• _Selection_:
****************

Abstract
There are a large number of materials with mild stiffness, which are not as soft as tissues and not as strong as metals. These semihard materials include energetic materials, molecular crystals, layered materials, and van der Waals crystals. The integrity and mechanical stability are mainly determined by the interactions between instantaneously induced dipoles, the so called London dispersion force or van der Waals force. It is challenging to accurately model the structural and mechanical properties of these semihard materials in the frame of density functional theory where the non-local correlation functionals are not well known. Here, we propose a van der Waals density functional named vdW-DFq to accurately model the density and geometry of semihard materials. Using β -cyclotetramethylene tetranitramine as a prototype, we adjust the enhancement factor of the exchange energy functional with generalized gradient approximations. We find this method to be simple and robust over a wide tuning range when calibrating the functional on-demand with experimental data. With a calibrated value q = 1.05 , the proposed vdW-DFq method shows good performance in predicting the geometries of 11 common energetic material molecular crystals and three typical layered van der Waals crystals. This success could be attributed to the similar electronic charge density gradients, suggesting a wide use in modeling semihard materials. This method could be useful in developing non-empirical density functional theories for semihard and soft materials.

****************

• _Problem to solve_:
Copy out the abstract above on van der Waals density functionals word for word, in full.

****************

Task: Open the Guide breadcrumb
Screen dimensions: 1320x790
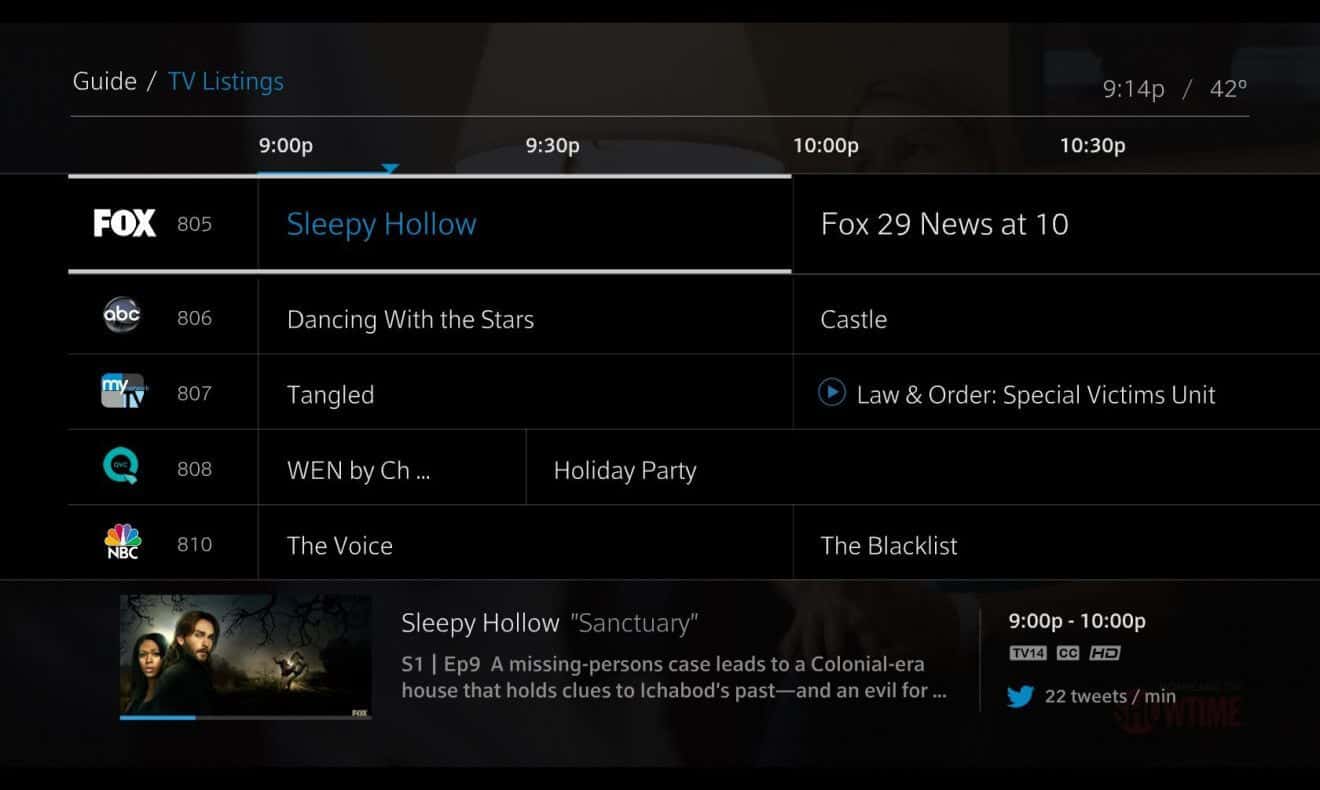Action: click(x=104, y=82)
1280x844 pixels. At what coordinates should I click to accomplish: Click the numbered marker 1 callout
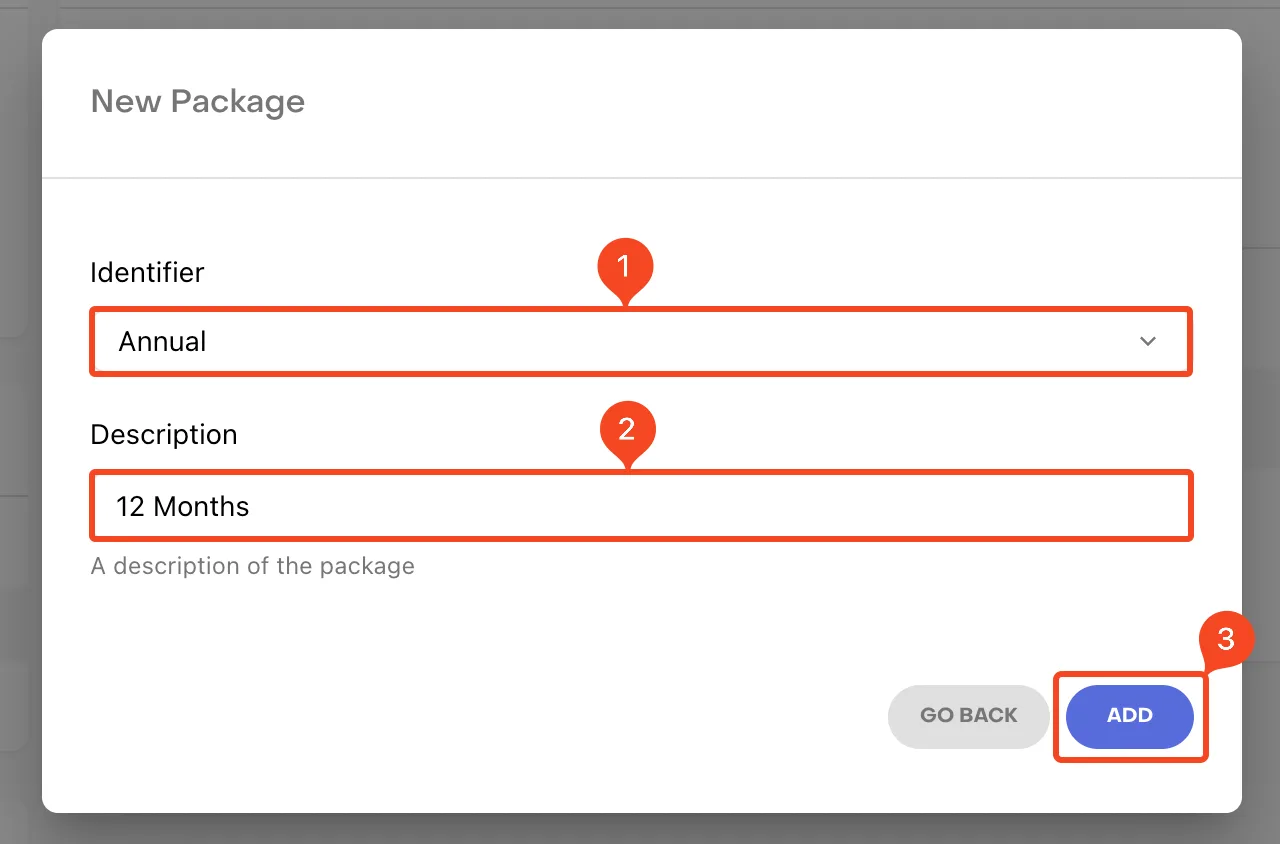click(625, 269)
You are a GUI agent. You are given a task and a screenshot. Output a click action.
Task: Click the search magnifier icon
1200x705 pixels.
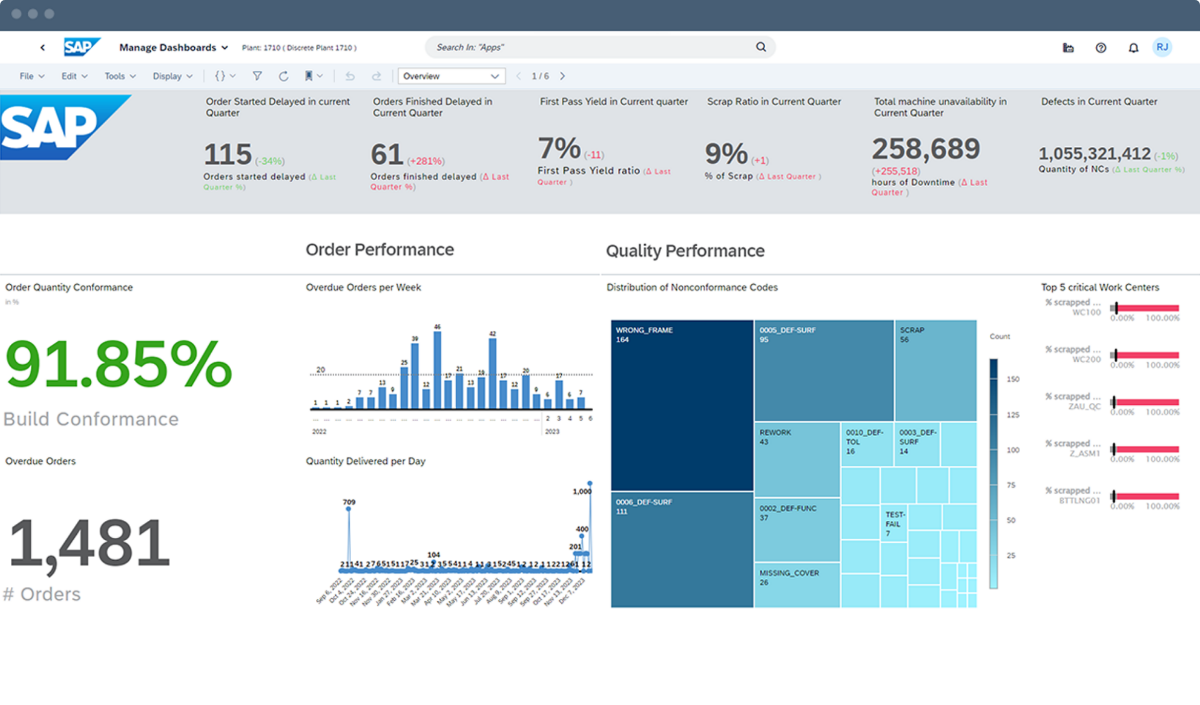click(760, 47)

****************

• _Full solution_:
Abstract
There are a large number of materials with mild stiffness, which are not as soft as tissues and not as strong as metals. These semihard materials include energetic materials, molecular crystals, layered materials, and van der Waals crystals. The integrity and mechanical stability are mainly determined by the interactions between instantaneously induced dipoles, the so called London dispersion force or van der Waals force. It is challenging to accurately model the structural and mechanical properties of these semihard materials in the frame of density functional theory where the non-local correlation functionals are not well known. Here, we propose a van der Waals density functional named vdW-DFq to accurately model the density and geometry of semihard materials. Using β -cyclotetramethylene tetranitramine as a prototype, we adjust the enhancement factor of the exchange energy functional with generalized gradient approximations. We find this method to be simple and robust over a wide tuning range when calibrating the functional on-demand with experimental data. With a calibrated value q = 1.05 , the proposed vdW-DFq method shows good performance in predicting the geometries of 11 common energetic material molecular crystals and three typical layered van der Waals crystals. This success could be attributed to the similar electronic charge density gradients, suggesting a wide use in modeling semihard materials. This method could be useful in developing non-empirical density functional theories for semihard and soft materials.